I'm accumulating wisdom by the bucketloads, so that the next time I go to the doctor, I won't be so blindsided by what they're saying, and will hopefully be able to ask relevant questions and actually make progress on things.

It's not the final thing I have to do to make things run more smoothly again - at some point all of that theory and supposition will have to turn into action, and I am sort of dreading that step already - but it's still vital.  It's the 'getting my feet back under me' portion of adapting to change.  The process I have to go through to go from "Hell's no: this is not happening again!" to "Ok: it's happening, let's deal... I know I can pull this off!"   

Yes, I'm disappointed to find myself, 17 years later, under continued attack from so many various parts of my body.  Yes, I'm frustrated as hell that, instead of improving, things just seem to keep getting worse and worse, and that I still haven't gotten to the root of these illnesses, or figured out a way to get rid of them, or how to achieve all the things I want to achieve in my life.  It's beyond frustrating, so much so that when I went to the thesaurus just now to look up a stronger word, one that fit better, I couldn't find one.  It's all of them - upsetting, disheartening, prohibitive, discouraging, defeating, baffling, hindering, depleting - every synonym, all combined together and multiplied a few thousand times.  All of those words to the nth degree. 

But, when I find myself here, at a place that is both familiar and shockingly not, faced with new diagnoses all over again, at least this time I've got some idea of how to get further along down the line:  Stuff brain with as much as it can handle, take breaks in denial land as needed, and know that you can handle it, whatever comes.


Wendy Burnett said...

Ohhhh, this sounds so familiar . . ."No, this is not happening," followed by brain-stuffing and experimentation, interspersed with more denial and despair.

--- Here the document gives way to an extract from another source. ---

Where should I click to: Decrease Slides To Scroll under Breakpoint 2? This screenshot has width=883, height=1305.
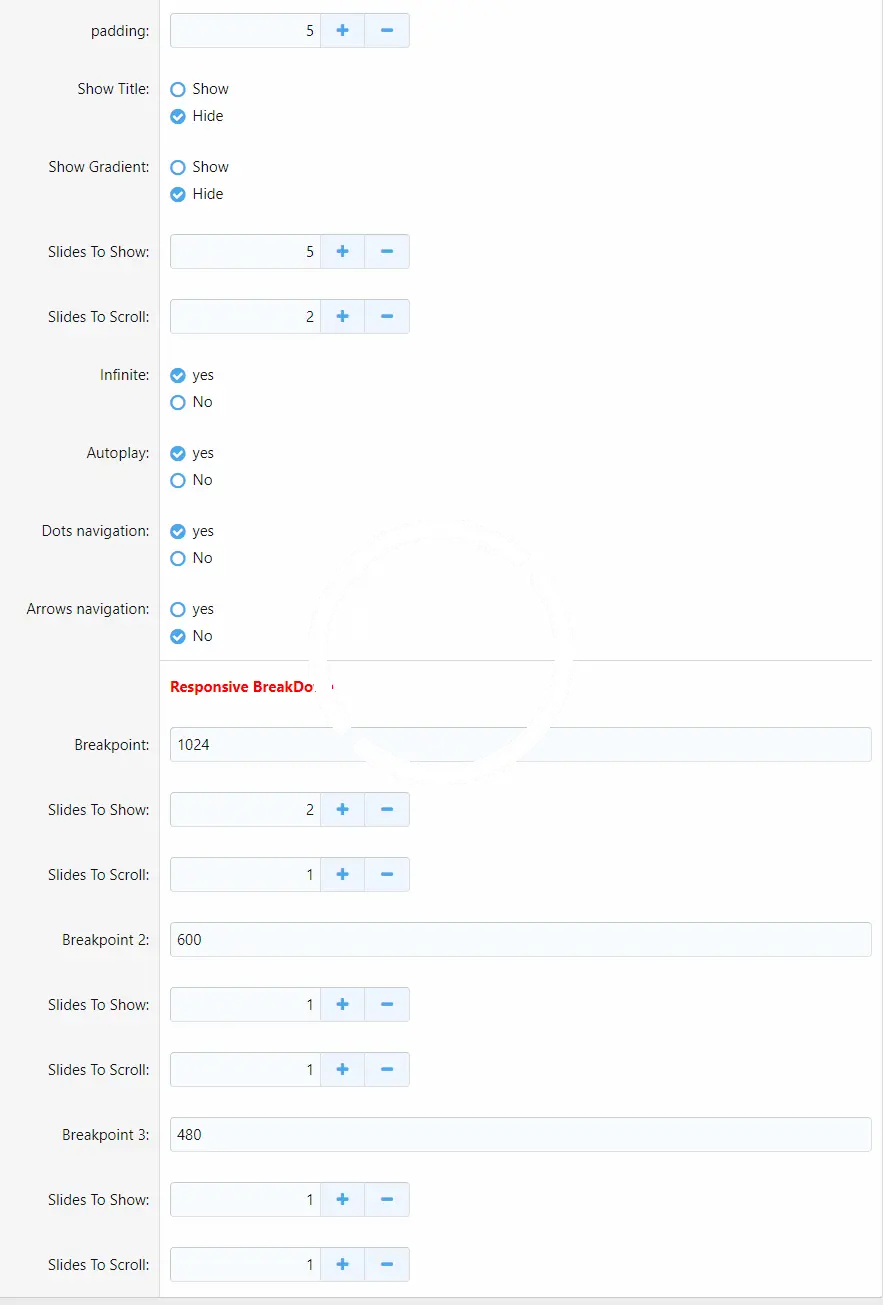[x=387, y=1070]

I don't have as much trouble with the denial any more (almost 20 years of this means I've gotten used to being kicked in the stomach on a regular basis and learned that the faster I get to the research the faster I find ways to live with new issues,) but it's still tough, especially when doctors dump everything into the "oh, it's just the fibro" bucket.

Never That Easy said...

Wendy - Glad to hear I'm not the only information-overload patient. And yes, when docs tell me it's JUST the FM, I want to punch them... there's no just about it, and if it's new to me, we need to figure out a way to deal with it.

Displaced said...

I'm a reader too... I always go and try to find out as much as I can about the things that are possibly afflicting me (or anyone else I care about). The only thing is that I seem to reach a point where I just go into total overload... where suddenly I can't assimilate all the information and all the conflicting requirements. I have recently been diagnosed as pre-diabetic and hashimoto's thyroiditis but unfortunately they are both overshadowed by the scary stuff the immunologist is looking at at the moment. I wrote for the PFAM blog too and that is what sent me to your blog. g'day from one fibro reader to another!